When it came to the 1998 Florida Marlins, they took wins however they could get them. The team finished just 54-108, the worst record in baseball and in franchise history.
On this day 25 years ago, the club may have picked up its most bizarre win of the year. Todd Zeile came up with the walk-off hit in the 17th inning after the Toronto Blue Jays’ go-ahead run was negated in the top half of the inning in a 4-3 victory for Florida to snap an 11-game losing streak.
Against Roger Clemens at Pro Player Stadium on June 8, 1998, the Marlins struck first with three runs in the first inning. Zeile singled home a pair of runs before Ryan Jackson added an RBI single of his own.

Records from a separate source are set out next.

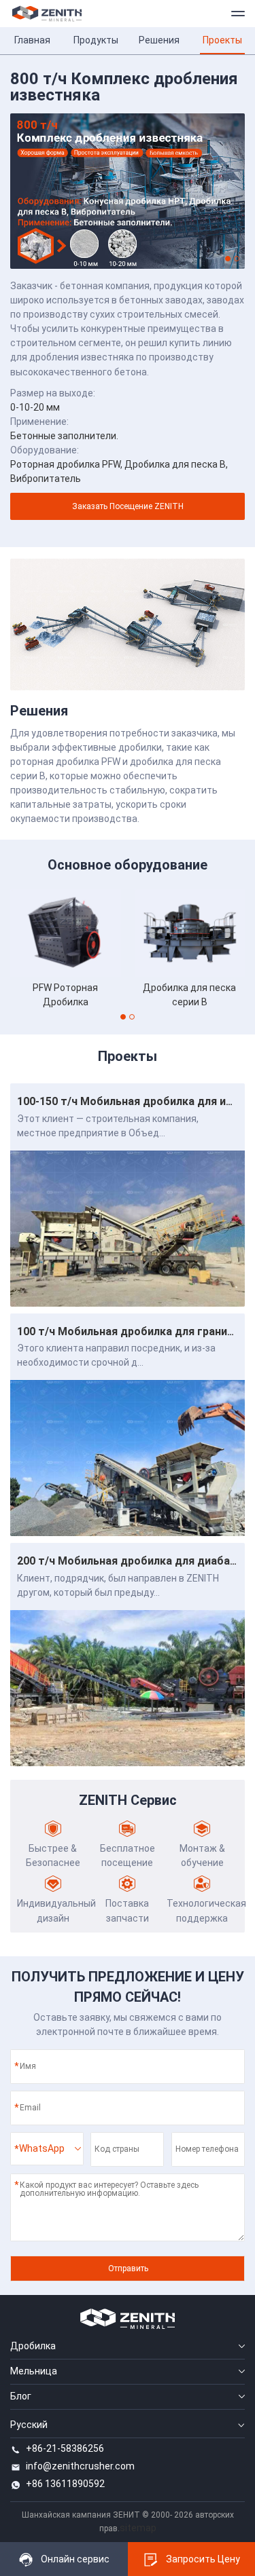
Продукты (95, 40)
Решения (159, 40)
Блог (20, 2396)
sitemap (138, 2527)
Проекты (222, 40)
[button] (228, 258)
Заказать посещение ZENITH (128, 506)
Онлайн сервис (75, 2559)
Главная (32, 40)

For six innings, the teams traded zeroes before the Blue Jays drew even with three runs in the eighth. Shawn Green doubled home two before scoring on Ed Sprague’s RBI single. That was followed by eight more innings of traded zeroes.
With nothing to lose, the Marlins appealed at third to see whether Crespo had touched the bag on his way to the plate. Umpires ruled he did not and an out call was signaled. The top of the 17th was over and the score remained tied 3-3.
Erik Hanson became the seventh Toronto pitcher to throw as he came on for the bottom of the 17th. Todd Dunwoody was able to get the Marlins started with a lead-off double. After a groundout and an intentional walk, Zeile came to the plate with one out.
Zeile lined Hanson’s 1-1 pitch to left field, scoring Dunwoody for the game-winning run. The victory served as Florida’s second walk-off win of the year and snapped the club’s second 11-game skid of the year.
Although he did not factor in the decision, starting pitcher Brian Meadows outdueled Clemens, allowing just a run on six hits in seven innings. Felix Heredia allowed two runs without recording an out, but Jay Powell, Vic Darensbourg, Matt Mantei, Antonio Alfonseca and Brian Edmondson combined to throw 10 innings of shutout relief. Alfonseca and Edmondson each threw three with the latter picking up the win.
The teams combined for 27 hits, but the lone extra-base hit belonged to Dunwoody. His 17th-inning double proved pivotal for the Marlins.
At the time, the 17 innings were the most that Florida had ever played in a single game. The Marlins ultimately prevailed in thrilling but controversial fashion. They did so on this day a quarter-century ago.